La question « était loadée ». C’est en ces mots que le premier ministre François Legault fulminait au sujet de la question-torpille posée par Shachi Kurl au chef du Bloc québécois Yves-François Blanchet, lors du débat télévisé en anglais de la campagne électorale fédérale[1].

Catherine Caron
tiré de la revue Relations, no 815, hiver 2021-2022.

De la part d’un fervent nationaliste qui prétend que la langue française au Québec est ce qu’il y a de plus important, c’est gênant. Mais même en cette période de débats sur le projet de loi 96 (qui modifie la Charte de la langue française) présenté par le gouvernement caquiste et dont l’adoption est certaine, cela ne semble faire sourciller personne. Après tout, on entend régulièrement des francophones parler de leur bingewatching de séries télé, dire qu’ils ont multi-taské toute la journée ou cherché des employés qui ont des skills pour leur team. C’est sans parler de toutes ces personnes flabbergastées par divers phénomènes qu’elles trouvent de plus en plus awkward.

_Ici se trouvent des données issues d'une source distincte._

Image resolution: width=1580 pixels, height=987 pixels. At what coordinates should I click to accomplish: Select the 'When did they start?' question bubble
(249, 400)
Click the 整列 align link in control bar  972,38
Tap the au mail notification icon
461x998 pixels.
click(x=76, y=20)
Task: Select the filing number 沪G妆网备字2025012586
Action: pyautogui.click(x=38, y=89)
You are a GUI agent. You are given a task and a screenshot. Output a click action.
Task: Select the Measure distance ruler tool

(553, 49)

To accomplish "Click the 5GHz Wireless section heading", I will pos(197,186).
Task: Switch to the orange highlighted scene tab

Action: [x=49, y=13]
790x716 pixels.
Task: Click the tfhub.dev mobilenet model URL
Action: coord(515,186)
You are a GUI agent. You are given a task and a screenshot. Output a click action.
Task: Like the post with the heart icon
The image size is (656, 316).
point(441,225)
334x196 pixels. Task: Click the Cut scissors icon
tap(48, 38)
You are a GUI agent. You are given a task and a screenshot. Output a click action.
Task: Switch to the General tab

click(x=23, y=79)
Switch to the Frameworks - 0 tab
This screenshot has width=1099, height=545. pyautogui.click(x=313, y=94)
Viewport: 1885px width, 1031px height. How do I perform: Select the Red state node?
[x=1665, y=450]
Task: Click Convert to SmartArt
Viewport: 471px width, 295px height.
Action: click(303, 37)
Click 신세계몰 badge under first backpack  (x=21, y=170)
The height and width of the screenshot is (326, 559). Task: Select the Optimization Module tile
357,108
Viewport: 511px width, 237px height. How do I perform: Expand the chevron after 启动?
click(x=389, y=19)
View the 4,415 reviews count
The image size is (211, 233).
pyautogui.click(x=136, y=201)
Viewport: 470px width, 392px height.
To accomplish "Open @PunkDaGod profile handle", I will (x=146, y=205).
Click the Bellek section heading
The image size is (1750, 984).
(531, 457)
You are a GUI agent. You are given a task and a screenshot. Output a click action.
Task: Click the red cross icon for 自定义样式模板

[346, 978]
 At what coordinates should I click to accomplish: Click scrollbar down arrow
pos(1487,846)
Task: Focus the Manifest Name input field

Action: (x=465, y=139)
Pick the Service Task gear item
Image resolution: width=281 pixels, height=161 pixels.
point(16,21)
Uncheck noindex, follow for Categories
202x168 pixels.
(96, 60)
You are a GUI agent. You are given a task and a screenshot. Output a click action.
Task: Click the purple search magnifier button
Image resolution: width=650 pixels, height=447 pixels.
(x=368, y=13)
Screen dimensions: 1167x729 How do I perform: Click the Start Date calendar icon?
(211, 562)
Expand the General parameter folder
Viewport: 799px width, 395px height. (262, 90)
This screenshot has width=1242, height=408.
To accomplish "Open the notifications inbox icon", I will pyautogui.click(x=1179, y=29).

Peu de francophones échappent à une certaine anglophilie au Québec. Si, jadis, la domination anglaise expliquait la nature colonisée du parler québécois, aujourd’hui, alors que nous sommes certes « maîtres chez nous », l’influence de l’hégémonie culturelle anglo-saxonne reste manifeste, ici comme ailleurs. La musique et les séries américaines abreuvent une bonne partie de la population, du salon de coiffure jusqu’aux cercles médiatiques et universitaires. Leur influence sur la langue s’entend, à la faveur d’une mondialisation qui étend la présence de l’anglais dans les activités commerciales, académiques et j’en passe.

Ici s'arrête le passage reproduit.